Kim Charles C, Nakamura Mary C, Hsieh Christine L
Department of Medicine, Division of Experimental Medicine, University of California, San Francisco, 1001 Potrero Avenue, Building 3, Room 603, Box 1234, San Francisco, CA, 94143-1234, USA.
Current address: Verily, Mountain View, CA, 94043, USA.
J Neuroinflammation. 2016 May 24;13(1):117. doi: 10.1186/s12974-016-0581-z.
Macrophage polarization programs, commonly referred to as "classical" and "alternative" activation, are widely considered as distinct states that are exclusive of one another and are associated with different functions such as inflammation and wound healing, respectively. In a number of disease contexts, such as traumatic brain injury (TBI), macrophage polarization influences the extent of pathogenesis, and efforts are underway to eliminate pathogenic subsets. However, previous studies have not distinguished whether the simultaneous presence of both classical and alternative activation signatures represents the admixture of differentially polarized macrophages or if they have adopted a unique state characterized by components of both classical and alternative activation.
We analyzed the gene expression profiles of individual monocyte-derived brain macrophages responding to TBI using single-cell RNA sequencing. RNA flow cytometry was used as another single-cell analysis technique to validate the single-cell RNA sequencing results.
The analysis of signature polarization genes by single-cell RNA sequencing revealed the presence of diverse activation states, including M(IL4), M(IL10), and M(LPS, IFNγ). However, the expression of a given polarization marker was no more likely than at random to predict simultaneous expression or repression of markers of another polarization program within the same cell, suggesting a lack of exclusivity in macrophage polarization states in vivo in TBI. Also unexpectedly, individual TBI macrophages simultaneously expressed high levels of signature polarization genes across two or three different polarization states and in several distinct and seemingly incompatible combinations.

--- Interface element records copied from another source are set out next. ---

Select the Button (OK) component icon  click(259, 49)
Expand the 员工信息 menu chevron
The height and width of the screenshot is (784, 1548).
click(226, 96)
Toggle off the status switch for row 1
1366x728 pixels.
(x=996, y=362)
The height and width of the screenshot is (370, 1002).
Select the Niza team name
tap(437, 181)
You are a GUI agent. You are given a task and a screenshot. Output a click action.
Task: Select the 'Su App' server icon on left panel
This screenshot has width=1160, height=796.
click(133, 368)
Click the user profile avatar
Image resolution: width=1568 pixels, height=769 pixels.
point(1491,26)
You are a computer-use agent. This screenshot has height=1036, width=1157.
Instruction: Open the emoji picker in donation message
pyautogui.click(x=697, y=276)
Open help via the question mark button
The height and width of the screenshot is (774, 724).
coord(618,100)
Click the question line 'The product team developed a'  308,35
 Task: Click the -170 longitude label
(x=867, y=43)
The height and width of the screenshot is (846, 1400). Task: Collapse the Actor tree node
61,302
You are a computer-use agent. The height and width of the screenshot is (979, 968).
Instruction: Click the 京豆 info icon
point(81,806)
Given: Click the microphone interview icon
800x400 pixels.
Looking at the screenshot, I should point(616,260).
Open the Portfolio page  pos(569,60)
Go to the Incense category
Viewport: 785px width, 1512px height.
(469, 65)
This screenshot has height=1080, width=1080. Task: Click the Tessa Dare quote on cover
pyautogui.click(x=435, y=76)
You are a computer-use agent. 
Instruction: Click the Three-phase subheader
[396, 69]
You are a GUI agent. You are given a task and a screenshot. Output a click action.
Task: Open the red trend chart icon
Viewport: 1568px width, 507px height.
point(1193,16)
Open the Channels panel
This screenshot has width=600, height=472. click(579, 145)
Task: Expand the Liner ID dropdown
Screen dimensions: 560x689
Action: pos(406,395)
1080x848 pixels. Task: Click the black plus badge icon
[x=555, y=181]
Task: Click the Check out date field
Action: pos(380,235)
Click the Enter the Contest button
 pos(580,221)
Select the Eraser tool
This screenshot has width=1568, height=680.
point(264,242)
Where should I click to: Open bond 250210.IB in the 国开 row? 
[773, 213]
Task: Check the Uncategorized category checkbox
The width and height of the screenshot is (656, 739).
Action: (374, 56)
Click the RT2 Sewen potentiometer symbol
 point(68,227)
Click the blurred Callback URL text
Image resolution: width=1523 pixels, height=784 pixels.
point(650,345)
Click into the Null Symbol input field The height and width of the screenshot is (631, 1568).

Single-cell gene expression profiling demonstrated that monocytic macrophages in TBI are not comprised of distinctly polarized subsets but are uniquely and broadly activated. TBI macrophage activation in vivo is deeply complex, with individual cells concurrently adopting both inflammatory and reparative features with a lack of exclusivity. These data provide physiologically relevant evidence that the early macrophage response to TBI is comprised of novel activation states that are discordant with the current paradigm of macrophage polarization-a key consideration for therapeutic modulation.
巨噬细胞极化程序,通常被称为“经典”和“替代”激活,被广泛认为是相互排斥的不同状态,分别与炎症和伤口愈合等不同功能相关。在许多疾病背景下,如创伤性脑损伤(TBI),巨噬细胞极化会影响发病机制的程度,并且正在努力消除致病性亚群。然而,先前的研究尚未区分经典和替代激活特征的同时存在是代表不同极化巨噬细胞的混合,还是它们采用了一种以经典和替代激活成分特征的独特状态。
我们使用单细胞RNA测序分析了单个单核细胞衍生的脑巨噬细胞对TBI的基因表达谱。RNA流式细胞术作为另一种单细胞分析技术来验证单细胞RNA测序结果。
通过单细胞RNA测序对标志性极化基因的分析揭示了多种激活状态的存在,包括M(IL4)、M(IL10)和M(LPS,IFNγ)。然而,给定极化标志物的表达并不比随机情况更有可能预测同一细胞内另一种极化程序标志物的同时表达或抑制,这表明在TBI体内巨噬细胞极化状态缺乏排他性。同样出乎意料的是,单个TBI巨噬细胞同时在两种或三种不同的极化状态下以及几种不同且看似不兼容的组合中高水平表达标志性极化基因。
单细胞基因表达谱表明,TBI中的单核巨噬细胞不是由明显极化的亚群组成,而是独特且广泛地被激活。TBI巨噬细胞在体内的激活非常复杂,单个细胞同时具有炎症和修复特征且缺乏排他性。这些数据提供了生理学相关证据,表明巨噬细胞对TBI的早期反应由与当前巨噬细胞极化范式不一致的新型激活状态组成——这是治疗调节的一个关键考虑因素。